* Task objective:
All of the data below needs to be set down once more, exactly as written.

┌─ Input data

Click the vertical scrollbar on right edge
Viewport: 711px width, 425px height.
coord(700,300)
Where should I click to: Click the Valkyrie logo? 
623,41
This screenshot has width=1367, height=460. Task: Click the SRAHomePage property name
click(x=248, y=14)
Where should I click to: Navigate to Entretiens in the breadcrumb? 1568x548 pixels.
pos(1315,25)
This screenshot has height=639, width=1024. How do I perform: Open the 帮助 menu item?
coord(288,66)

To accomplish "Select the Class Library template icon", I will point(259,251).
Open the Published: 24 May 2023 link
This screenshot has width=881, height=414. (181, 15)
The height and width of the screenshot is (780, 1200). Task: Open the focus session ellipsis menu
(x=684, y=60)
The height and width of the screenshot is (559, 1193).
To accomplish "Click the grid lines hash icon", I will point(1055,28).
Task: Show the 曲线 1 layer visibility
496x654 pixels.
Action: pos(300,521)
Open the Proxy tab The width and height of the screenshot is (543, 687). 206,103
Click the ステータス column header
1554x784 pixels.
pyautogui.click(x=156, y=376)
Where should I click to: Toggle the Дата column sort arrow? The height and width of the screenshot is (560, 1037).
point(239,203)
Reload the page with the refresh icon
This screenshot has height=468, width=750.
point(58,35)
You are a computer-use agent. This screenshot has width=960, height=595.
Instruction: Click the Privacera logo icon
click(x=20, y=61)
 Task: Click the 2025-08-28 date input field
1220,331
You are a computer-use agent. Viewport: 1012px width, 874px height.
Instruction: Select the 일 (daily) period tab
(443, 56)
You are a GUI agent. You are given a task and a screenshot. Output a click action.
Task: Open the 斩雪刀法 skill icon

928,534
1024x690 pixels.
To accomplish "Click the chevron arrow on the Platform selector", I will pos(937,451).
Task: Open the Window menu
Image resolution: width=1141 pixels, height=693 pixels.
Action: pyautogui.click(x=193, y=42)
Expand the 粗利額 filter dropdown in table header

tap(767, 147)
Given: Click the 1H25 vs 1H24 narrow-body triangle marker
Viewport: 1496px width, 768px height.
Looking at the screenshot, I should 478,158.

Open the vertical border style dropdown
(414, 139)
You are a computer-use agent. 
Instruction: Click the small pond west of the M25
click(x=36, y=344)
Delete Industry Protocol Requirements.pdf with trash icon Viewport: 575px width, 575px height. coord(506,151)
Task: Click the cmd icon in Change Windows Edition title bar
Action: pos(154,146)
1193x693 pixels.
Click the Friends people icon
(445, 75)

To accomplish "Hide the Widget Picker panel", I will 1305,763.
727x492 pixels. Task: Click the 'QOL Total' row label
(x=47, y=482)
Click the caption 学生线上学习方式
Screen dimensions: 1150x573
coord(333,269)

└─

* Your solution:
Click the vertical scrollbar on right edge
Viewport: 711px width, 425px height.
coord(700,300)
Where should I click to: Click the Valkyrie logo? 
623,41
This screenshot has width=1367, height=460. Task: Click the SRAHomePage property name
click(x=248, y=14)
Where should I click to: Navigate to Entretiens in the breadcrumb? 1568x548 pixels.
pos(1315,25)
This screenshot has height=639, width=1024. How do I perform: Open the 帮助 menu item?
coord(288,66)

To accomplish "Select the Class Library template icon", I will point(259,251).
Open the Published: 24 May 2023 link
This screenshot has width=881, height=414. (181, 15)
The height and width of the screenshot is (780, 1200). Task: Open the focus session ellipsis menu
(x=684, y=60)
The height and width of the screenshot is (559, 1193).
To accomplish "Click the grid lines hash icon", I will point(1055,28).
Task: Show the 曲线 1 layer visibility
496x654 pixels.
Action: pos(300,521)
Open the Proxy tab The width and height of the screenshot is (543, 687). 206,103
Click the ステータス column header
1554x784 pixels.
pyautogui.click(x=156, y=376)
Where should I click to: Toggle the Дата column sort arrow? The height and width of the screenshot is (560, 1037).
point(239,203)
Reload the page with the refresh icon
This screenshot has height=468, width=750.
point(58,35)
You are a computer-use agent. This screenshot has width=960, height=595.
Instruction: Click the Privacera logo icon
click(x=20, y=61)
 Task: Click the 2025-08-28 date input field
1220,331
You are a computer-use agent. Viewport: 1012px width, 874px height.
Instruction: Select the 일 (daily) period tab
(443, 56)
You are a GUI agent. You are given a task and a screenshot. Output a click action.
Task: Open the 斩雪刀法 skill icon

928,534
1024x690 pixels.
To accomplish "Click the chevron arrow on the Platform selector", I will pos(937,451).
Task: Open the Window menu
Image resolution: width=1141 pixels, height=693 pixels.
Action: pyautogui.click(x=193, y=42)
Expand the 粗利額 filter dropdown in table header

tap(767, 147)
Given: Click the 1H25 vs 1H24 narrow-body triangle marker
Viewport: 1496px width, 768px height.
Looking at the screenshot, I should 478,158.

Open the vertical border style dropdown
(414, 139)
You are a computer-use agent. 
Instruction: Click the small pond west of the M25
click(x=36, y=344)
Delete Industry Protocol Requirements.pdf with trash icon Viewport: 575px width, 575px height. coord(506,151)
Task: Click the cmd icon in Change Windows Edition title bar
Action: pos(154,146)
1193x693 pixels.
Click the Friends people icon
(445, 75)

To accomplish "Hide the Widget Picker panel", I will 1305,763.
727x492 pixels. Task: Click the 'QOL Total' row label
(x=47, y=482)
Click the caption 学生线上学习方式
Screen dimensions: 1150x573
coord(333,269)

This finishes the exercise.